Surprisingly the noroviruses were much more resistant to temperature and a range of disinfectants and hand sanitisers compared with other viruses. Interestingly, when the cat vaccine virus was added to human norovirus samples, the cat virus became much more resistant and behaved more similarly to the human noroviruses.

The findings suggest that the increased resistance of the human noroviruses is derived from their natural human faecal environment. This increased resistance may explain why these organisms persist in the environment and are difficult to control leading to prolonged outbreaks of disease. Further work is now required to develop more effective hygiene control measures for human norovirus.

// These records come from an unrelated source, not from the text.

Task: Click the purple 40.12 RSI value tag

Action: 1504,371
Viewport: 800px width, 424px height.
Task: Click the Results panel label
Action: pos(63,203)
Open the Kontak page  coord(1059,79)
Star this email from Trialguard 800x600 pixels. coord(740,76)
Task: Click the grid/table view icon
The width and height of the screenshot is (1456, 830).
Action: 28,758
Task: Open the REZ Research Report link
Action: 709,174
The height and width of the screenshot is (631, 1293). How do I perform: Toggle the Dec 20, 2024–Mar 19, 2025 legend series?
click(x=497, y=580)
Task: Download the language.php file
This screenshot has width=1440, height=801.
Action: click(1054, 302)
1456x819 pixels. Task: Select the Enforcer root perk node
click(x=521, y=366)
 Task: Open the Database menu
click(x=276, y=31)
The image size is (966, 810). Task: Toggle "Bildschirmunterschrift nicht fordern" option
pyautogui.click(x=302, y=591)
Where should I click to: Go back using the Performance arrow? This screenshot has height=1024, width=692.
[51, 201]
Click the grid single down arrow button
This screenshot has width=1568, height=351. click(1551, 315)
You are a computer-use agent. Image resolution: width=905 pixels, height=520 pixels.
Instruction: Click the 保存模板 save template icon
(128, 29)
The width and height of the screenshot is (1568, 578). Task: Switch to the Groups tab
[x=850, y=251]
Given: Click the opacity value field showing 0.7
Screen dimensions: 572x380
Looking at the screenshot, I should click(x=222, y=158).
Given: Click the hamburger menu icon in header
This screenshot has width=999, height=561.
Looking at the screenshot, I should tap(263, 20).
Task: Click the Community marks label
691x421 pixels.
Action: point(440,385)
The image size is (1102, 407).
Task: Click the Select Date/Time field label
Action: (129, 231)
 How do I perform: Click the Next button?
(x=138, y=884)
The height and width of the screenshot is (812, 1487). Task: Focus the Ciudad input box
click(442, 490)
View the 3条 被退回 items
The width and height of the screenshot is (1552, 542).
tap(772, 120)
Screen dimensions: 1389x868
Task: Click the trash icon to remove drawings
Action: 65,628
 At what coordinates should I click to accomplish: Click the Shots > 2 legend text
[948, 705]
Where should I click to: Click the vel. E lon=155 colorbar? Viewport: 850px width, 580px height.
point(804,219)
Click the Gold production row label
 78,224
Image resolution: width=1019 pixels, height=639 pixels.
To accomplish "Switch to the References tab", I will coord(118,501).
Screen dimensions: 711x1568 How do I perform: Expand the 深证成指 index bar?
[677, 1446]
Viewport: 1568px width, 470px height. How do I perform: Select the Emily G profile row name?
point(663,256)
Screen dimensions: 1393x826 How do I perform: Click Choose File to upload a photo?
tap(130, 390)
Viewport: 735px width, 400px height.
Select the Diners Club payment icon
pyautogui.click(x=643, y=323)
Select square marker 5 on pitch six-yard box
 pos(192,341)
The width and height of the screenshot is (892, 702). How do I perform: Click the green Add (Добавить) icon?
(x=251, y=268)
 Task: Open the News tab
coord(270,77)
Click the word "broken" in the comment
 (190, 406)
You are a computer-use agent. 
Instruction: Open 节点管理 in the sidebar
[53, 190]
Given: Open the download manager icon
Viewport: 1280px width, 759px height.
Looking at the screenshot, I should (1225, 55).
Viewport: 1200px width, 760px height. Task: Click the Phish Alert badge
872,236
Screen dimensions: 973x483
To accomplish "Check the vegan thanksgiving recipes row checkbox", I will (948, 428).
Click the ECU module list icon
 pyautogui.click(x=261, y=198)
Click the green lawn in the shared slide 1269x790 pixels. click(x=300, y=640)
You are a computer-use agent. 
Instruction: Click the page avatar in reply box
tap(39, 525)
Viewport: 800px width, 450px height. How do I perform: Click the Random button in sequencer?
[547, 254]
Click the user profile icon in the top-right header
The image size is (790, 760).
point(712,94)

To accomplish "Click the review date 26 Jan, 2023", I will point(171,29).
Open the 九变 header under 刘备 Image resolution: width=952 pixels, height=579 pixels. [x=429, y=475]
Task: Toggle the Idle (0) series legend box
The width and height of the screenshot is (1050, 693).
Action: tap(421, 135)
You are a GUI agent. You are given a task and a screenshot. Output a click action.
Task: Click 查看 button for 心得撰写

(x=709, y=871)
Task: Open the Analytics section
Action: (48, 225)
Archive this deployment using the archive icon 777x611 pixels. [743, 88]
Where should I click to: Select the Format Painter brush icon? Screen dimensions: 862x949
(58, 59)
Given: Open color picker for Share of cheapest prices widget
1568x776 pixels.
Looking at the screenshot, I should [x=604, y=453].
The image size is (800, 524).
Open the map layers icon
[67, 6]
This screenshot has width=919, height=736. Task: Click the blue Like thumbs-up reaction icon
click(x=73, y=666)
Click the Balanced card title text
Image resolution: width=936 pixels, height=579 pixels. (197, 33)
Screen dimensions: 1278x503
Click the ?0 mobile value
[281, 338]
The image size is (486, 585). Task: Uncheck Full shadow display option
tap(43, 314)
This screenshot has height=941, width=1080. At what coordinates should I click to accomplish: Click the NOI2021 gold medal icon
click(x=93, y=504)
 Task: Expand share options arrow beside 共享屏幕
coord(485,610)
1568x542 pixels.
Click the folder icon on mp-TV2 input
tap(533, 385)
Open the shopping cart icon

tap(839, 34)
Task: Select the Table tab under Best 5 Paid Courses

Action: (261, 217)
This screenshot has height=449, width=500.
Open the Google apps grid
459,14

  1. Topping, J.R., Scherer, H., Haines, J., Scott, M., Carter, M.J., Wilcock, M.M., Bellamy, K., Brown, D.W., Gary, J.J., Gallimore, C.I. , Knight, A.I. (2009) Temperature inactivation of Feline Calicivirus vaccine strain FCV F-9 in comparison with human noroviruses using an RNA exposure assay and Reverse Transcribed Quantitative Real-Time Polymerase Chain Reaction – a novel method for predicting virus infectivity. Journal of Virological Methods, 156, 89-95.
  2. Nowak, P., Topping, J.R., Gallimore, C.I., Gray, J.J. Iturriza-Gómara, M., Knight, A.I. (2011) Measurement of the virolysis of human GII.4 norovirus in response to disinfectants and sanitisers. Journal of Virological Methods, 174: 7-11.
  3. Nowak, P., Topping, J.R., Bellamy, K., Fotheringham, V., Gray, J.J., Golding, J., Wiseman, G., Knight, A.I. (2011) Virolysis of feline calicivirus and human GII.4 norovirus following chlorine exposure under standardised light soil disinfection conditions. Journal of Food Protection (in press).